■ Data to examine ■

----------------

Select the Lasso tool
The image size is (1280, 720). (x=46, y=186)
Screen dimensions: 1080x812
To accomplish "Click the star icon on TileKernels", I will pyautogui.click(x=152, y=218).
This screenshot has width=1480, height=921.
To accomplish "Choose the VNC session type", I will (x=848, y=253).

----------------

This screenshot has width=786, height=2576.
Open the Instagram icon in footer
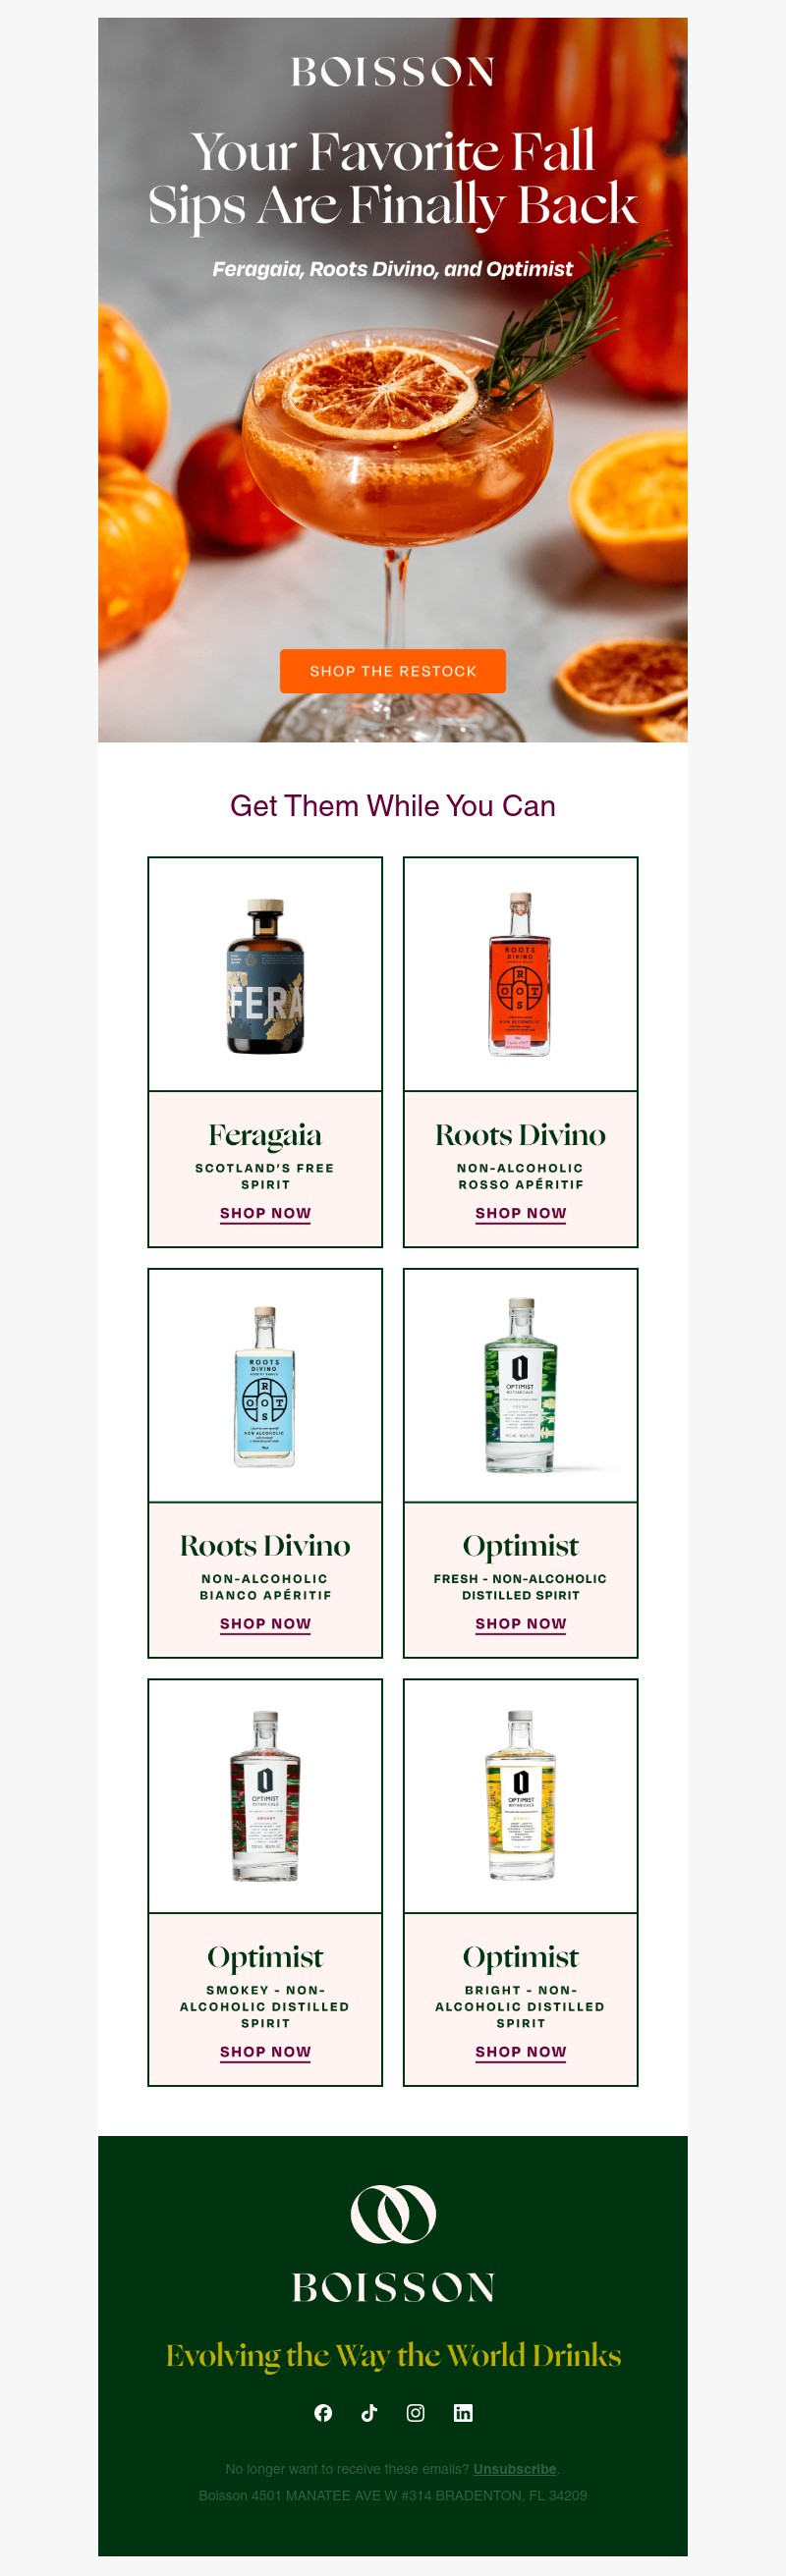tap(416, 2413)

----------------

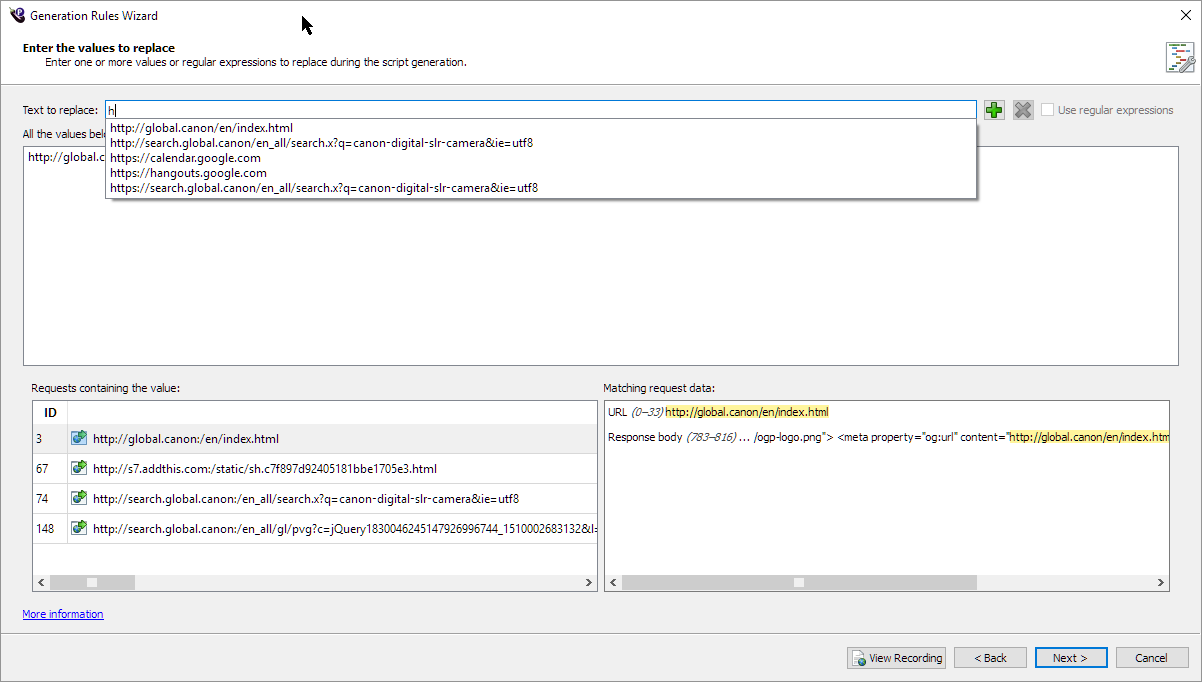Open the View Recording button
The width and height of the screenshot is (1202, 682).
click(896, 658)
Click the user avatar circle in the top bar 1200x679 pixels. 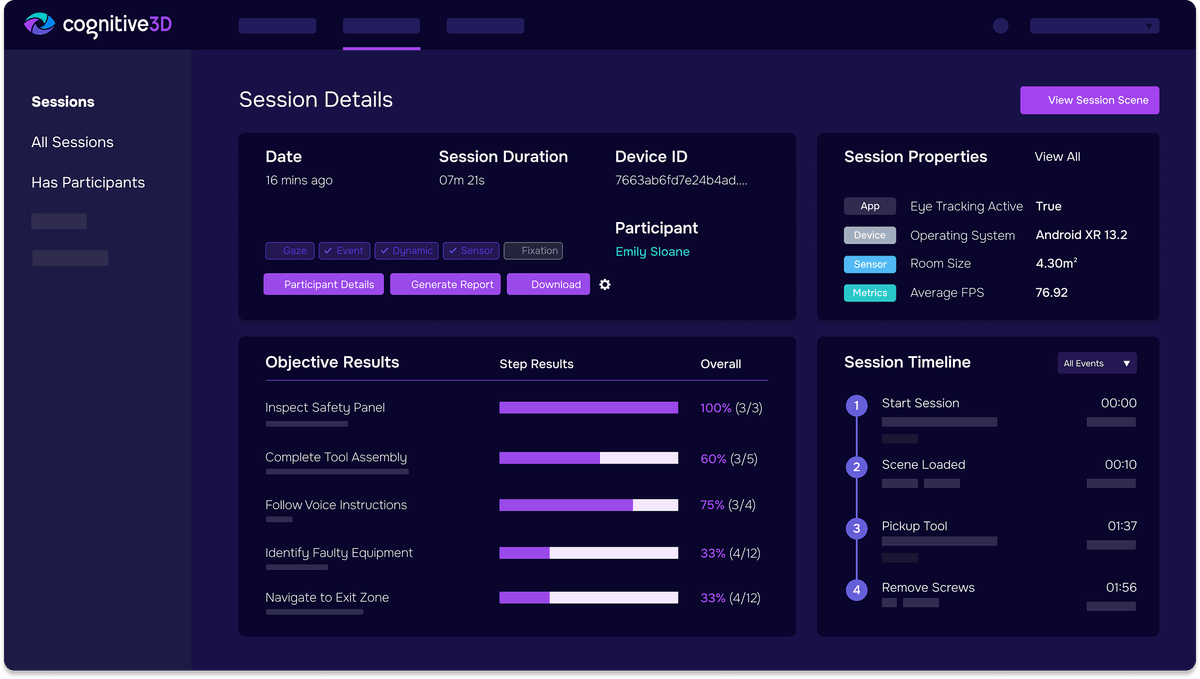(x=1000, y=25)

----------------

For each line above that carries the word "This", copy it out.

This screenshot has width=1480, height=921.
This screenshot has width=786, height=2576.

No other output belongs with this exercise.